**PROBLEM REQUIREMENTS:** Please revise the material from the line with "of post-content: 输了都可以说练阵容，先峰赛被当路边一条鍚死也是练阵容." to the line with "Identify the location of grid-view-button.", replacing "Identify" with "Find" and leaving everything else unchanged. Give back only those lines, without the pictures.

**GIVEN DATA:**
== Segment start ==

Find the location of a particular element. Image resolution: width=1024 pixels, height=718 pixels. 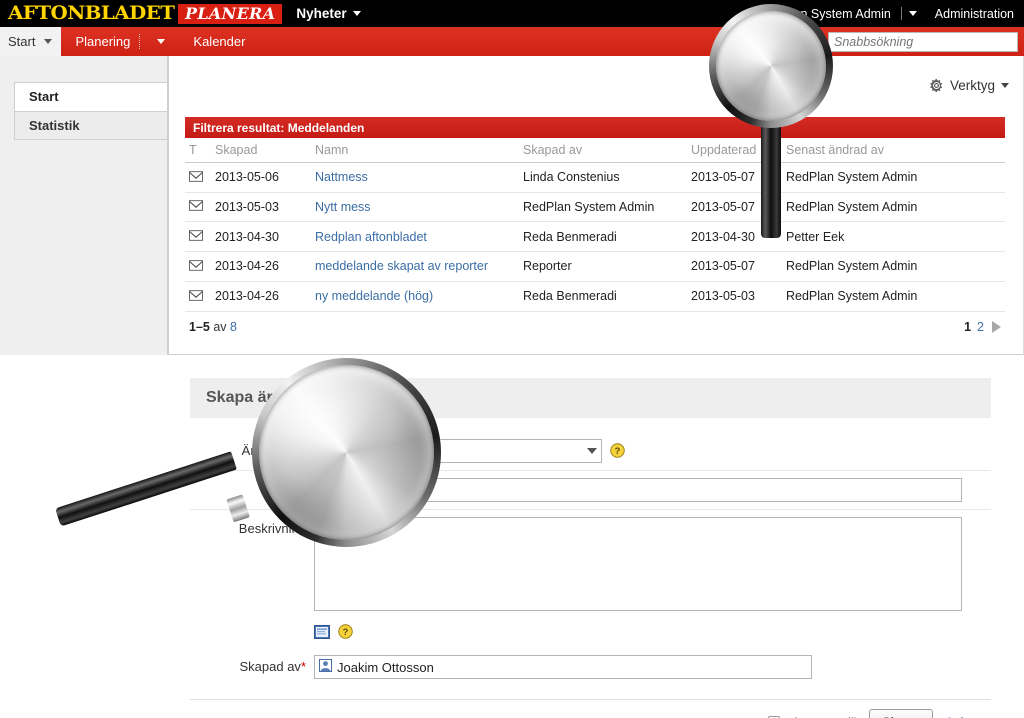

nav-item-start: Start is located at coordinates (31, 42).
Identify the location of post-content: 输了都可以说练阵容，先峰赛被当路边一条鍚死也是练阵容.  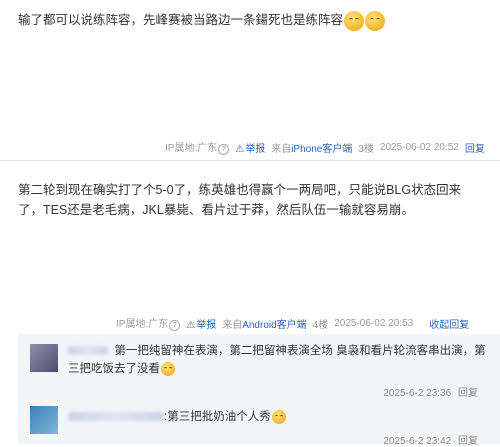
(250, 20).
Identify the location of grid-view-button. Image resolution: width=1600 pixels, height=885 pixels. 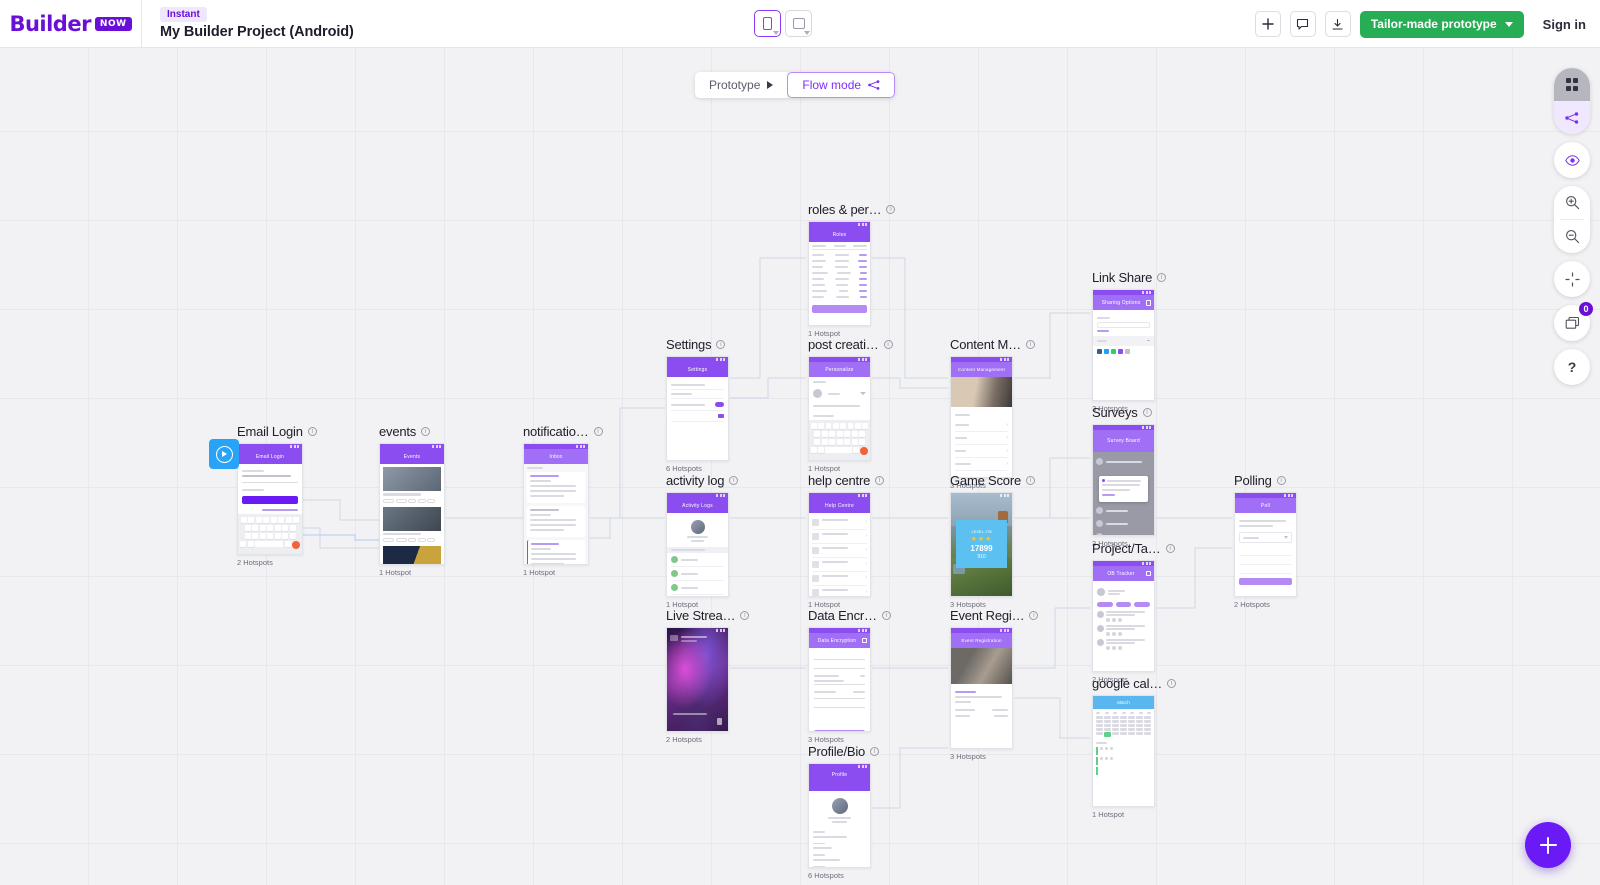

== Segment end ==
== Segment start ==

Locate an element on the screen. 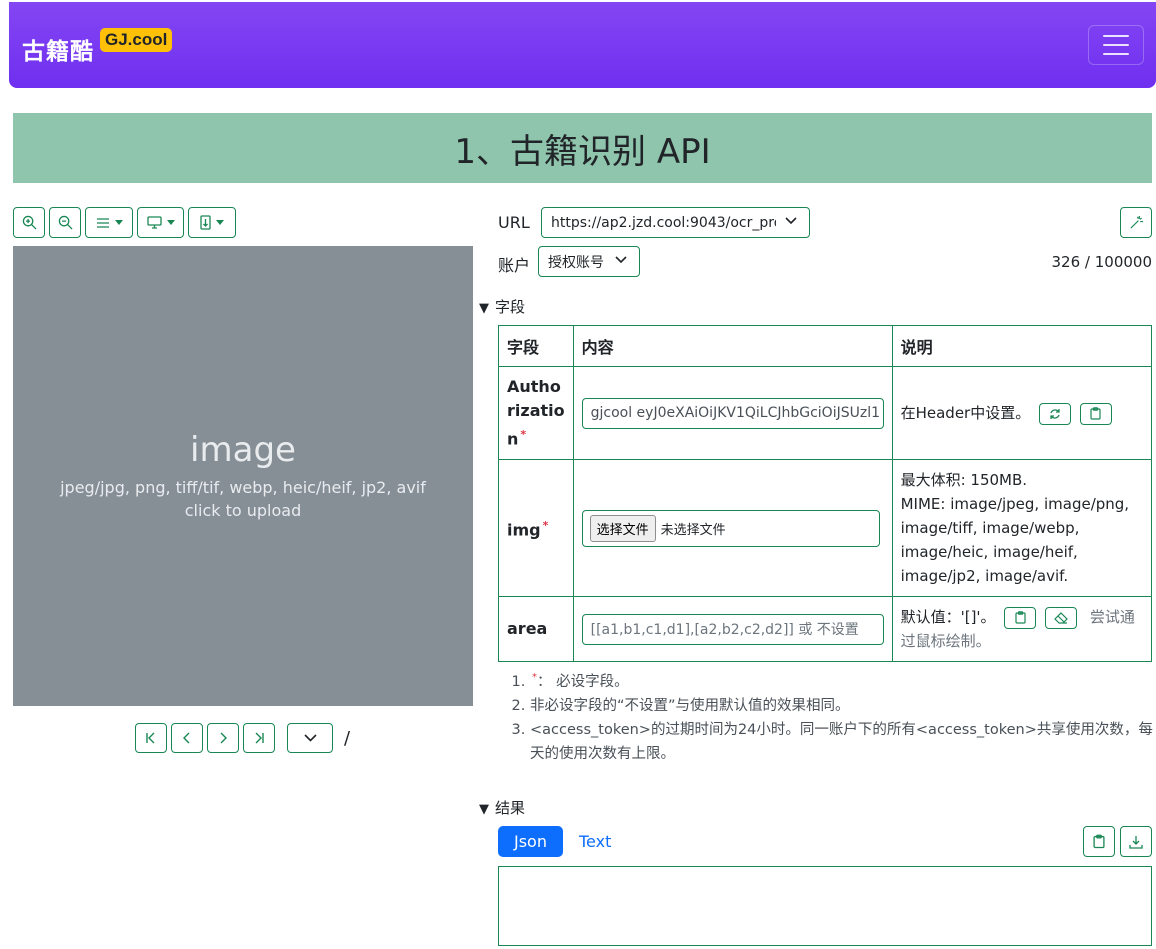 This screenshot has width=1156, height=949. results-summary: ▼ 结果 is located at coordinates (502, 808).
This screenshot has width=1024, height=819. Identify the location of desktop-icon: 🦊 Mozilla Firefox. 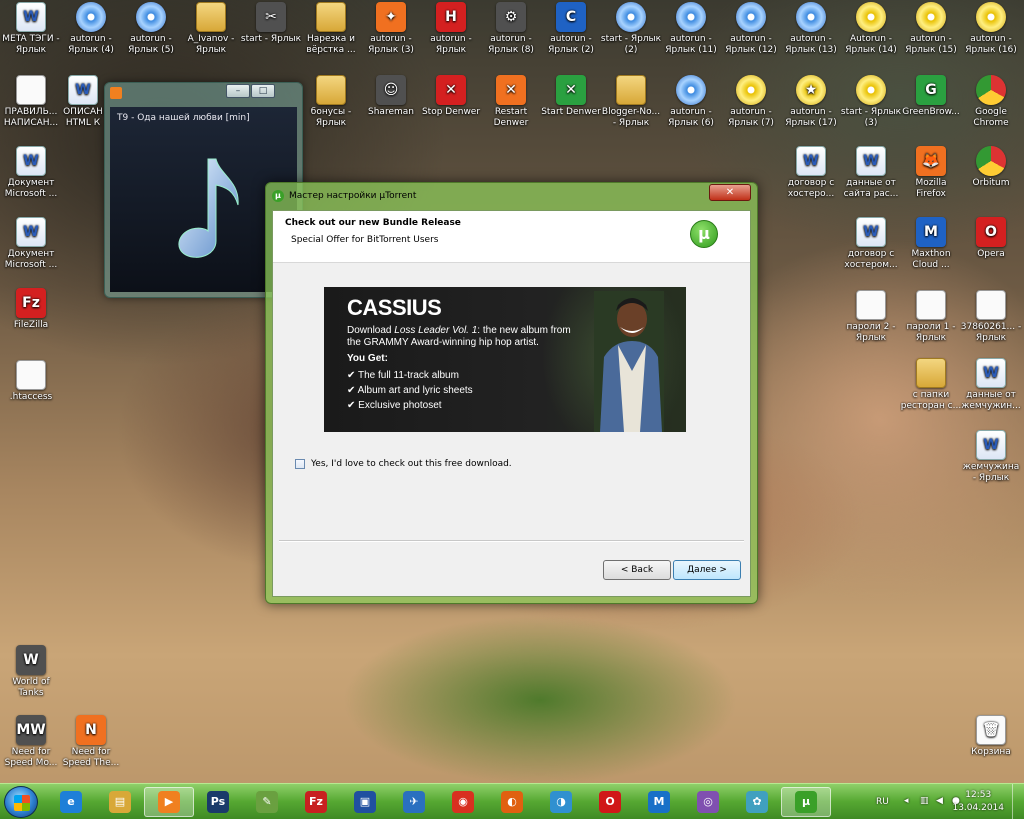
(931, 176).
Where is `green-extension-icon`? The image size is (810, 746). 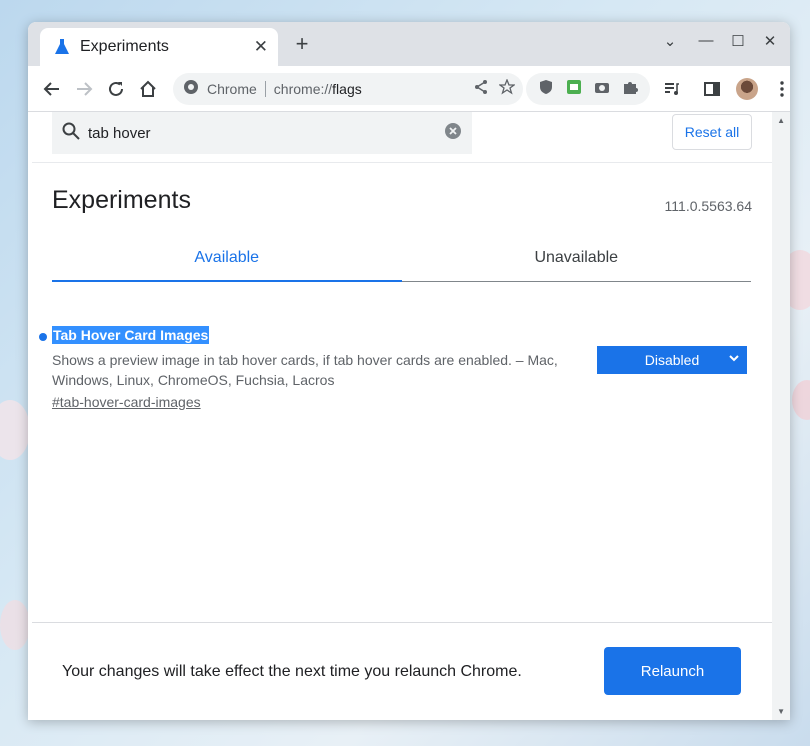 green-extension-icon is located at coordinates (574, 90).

== Segment end ==

**REPLY:**
Find the location of post-content: 输了都可以说练阵容，先峰赛被当路边一条鍚死也是练阵容.  
(250, 20).
Find the location of grid-view-button. Image resolution: width=1600 pixels, height=885 pixels. 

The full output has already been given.